Posté en tant qu’invité par ThomasR:
Si tu veux des jugements impersonnels, mais à mon avis intéressants pour ton étude, je te conseille vivement l’ouvrage de Steve Roper « Camp 4 - Chroniques du Yosemite » aux Editions Guérin à chamonix. Peut-être l’as tu déjà lu? Cela traite de l’histoire de l’escalade au Yosemite, principalement dans les années 60-70 (c’est de la paléontologie!), et on y découvre la communauté grimpante de la vallée, divisée en clans, avec ses électrons libres, ses pièces rapportées et vite détachées, ses rapports avec le monde extérieur à la vallée.

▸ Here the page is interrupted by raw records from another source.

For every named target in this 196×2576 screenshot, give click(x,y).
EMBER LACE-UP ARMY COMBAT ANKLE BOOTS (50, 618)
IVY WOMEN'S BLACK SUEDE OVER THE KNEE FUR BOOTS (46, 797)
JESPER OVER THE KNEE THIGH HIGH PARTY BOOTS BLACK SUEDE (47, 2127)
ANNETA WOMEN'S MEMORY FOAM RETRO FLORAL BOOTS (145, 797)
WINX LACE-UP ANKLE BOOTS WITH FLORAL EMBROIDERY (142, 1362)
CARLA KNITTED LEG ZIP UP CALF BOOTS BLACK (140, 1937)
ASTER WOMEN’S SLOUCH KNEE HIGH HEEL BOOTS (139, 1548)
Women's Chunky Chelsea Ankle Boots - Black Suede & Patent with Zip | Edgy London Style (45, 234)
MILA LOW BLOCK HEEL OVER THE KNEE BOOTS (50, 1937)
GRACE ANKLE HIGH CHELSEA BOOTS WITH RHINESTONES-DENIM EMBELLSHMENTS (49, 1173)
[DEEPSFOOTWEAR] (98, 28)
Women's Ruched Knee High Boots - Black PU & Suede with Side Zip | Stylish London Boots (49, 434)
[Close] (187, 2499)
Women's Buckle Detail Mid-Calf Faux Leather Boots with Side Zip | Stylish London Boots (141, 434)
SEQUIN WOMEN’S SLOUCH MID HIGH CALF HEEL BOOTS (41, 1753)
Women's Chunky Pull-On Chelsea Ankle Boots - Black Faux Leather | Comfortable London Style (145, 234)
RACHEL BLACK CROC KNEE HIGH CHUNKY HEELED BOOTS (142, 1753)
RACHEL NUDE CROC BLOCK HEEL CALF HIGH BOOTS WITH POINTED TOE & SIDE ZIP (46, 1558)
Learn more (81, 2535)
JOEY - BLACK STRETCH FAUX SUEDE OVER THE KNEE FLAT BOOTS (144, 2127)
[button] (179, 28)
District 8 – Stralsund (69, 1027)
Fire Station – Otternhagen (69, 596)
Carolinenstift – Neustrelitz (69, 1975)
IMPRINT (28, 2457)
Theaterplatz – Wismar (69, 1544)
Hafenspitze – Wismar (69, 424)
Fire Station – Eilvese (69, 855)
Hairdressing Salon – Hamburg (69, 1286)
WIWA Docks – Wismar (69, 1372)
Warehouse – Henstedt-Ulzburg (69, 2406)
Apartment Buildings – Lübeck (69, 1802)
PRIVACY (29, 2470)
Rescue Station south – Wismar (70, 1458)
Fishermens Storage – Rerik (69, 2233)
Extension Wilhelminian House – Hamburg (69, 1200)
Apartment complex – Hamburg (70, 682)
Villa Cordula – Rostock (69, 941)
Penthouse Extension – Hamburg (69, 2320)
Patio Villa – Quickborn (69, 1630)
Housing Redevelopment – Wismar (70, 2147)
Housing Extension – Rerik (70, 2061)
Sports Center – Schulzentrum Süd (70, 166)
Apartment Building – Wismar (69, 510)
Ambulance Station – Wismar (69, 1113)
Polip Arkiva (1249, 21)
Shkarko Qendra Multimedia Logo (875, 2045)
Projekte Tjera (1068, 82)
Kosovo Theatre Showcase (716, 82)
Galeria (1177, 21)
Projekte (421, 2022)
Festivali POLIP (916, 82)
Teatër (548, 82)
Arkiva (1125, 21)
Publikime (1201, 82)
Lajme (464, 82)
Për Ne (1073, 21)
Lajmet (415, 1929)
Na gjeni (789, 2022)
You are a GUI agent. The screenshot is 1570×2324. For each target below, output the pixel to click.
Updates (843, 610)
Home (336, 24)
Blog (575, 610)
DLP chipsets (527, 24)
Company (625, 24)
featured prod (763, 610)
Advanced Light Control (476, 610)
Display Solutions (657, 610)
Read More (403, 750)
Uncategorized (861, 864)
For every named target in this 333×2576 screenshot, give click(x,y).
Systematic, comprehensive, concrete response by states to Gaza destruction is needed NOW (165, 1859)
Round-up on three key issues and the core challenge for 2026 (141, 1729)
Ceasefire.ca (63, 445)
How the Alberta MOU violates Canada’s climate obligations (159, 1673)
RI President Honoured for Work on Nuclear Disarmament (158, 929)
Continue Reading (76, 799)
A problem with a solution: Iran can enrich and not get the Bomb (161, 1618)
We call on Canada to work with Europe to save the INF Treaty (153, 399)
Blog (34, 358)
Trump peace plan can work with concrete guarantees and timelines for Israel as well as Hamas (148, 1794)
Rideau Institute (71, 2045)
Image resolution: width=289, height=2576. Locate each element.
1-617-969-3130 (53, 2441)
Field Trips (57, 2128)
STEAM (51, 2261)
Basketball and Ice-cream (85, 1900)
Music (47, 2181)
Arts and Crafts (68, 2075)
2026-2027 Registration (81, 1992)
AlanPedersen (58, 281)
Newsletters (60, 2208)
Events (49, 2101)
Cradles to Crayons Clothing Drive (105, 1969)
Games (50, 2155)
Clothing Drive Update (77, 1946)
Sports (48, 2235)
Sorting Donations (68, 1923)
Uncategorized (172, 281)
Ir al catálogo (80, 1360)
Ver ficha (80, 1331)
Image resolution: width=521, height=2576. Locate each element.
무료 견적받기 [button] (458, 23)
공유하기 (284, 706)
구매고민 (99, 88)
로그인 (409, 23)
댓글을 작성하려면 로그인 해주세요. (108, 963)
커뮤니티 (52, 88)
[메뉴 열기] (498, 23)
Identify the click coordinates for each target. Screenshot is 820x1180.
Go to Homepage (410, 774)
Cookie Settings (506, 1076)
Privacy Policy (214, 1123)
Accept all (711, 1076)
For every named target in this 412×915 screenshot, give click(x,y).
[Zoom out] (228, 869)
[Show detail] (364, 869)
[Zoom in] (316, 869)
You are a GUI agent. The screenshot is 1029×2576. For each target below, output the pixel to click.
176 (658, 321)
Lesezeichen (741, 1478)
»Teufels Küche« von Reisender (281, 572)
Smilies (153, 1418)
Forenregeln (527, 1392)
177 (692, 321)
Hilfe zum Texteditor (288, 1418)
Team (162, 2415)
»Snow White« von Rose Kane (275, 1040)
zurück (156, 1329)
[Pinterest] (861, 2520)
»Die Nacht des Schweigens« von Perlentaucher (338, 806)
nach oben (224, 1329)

Personnellement, je ne connais pas de communautés de grimpeurs, quoique mes amis du Jura où j’habite depuis 2 ans maintenant ne sont QUE des grimpeurs. Non que je me focalise sur ce type d’amitié, mais le très peu de temps libre que me laisse le travail me dirige naturellement vers la pratique de mon loisir favori, donc vers la rencontre d’individus qui le pratiquent. Et ces individus forment un petit cercle d’amis qui se voient souvent, ont quelques passions coommunes, mais aussi des modes de vie très différents, d’autant plus quece groupe comporte des jeuens de 14 ans à des moins jeunes de 30-40 ans. L’ambiance y est bonne, l’inertie proportionnelle au nombre de personnes participant à la sortie, l’attachement au rocher inégal. Certains dont moi vouent un culte à la nature et au rocher (ce qui m’a fait débuter l’escalade, outre l’amour…), d’autres voient en l’escalade une activité sportive de plein air à pratique à plusieurs.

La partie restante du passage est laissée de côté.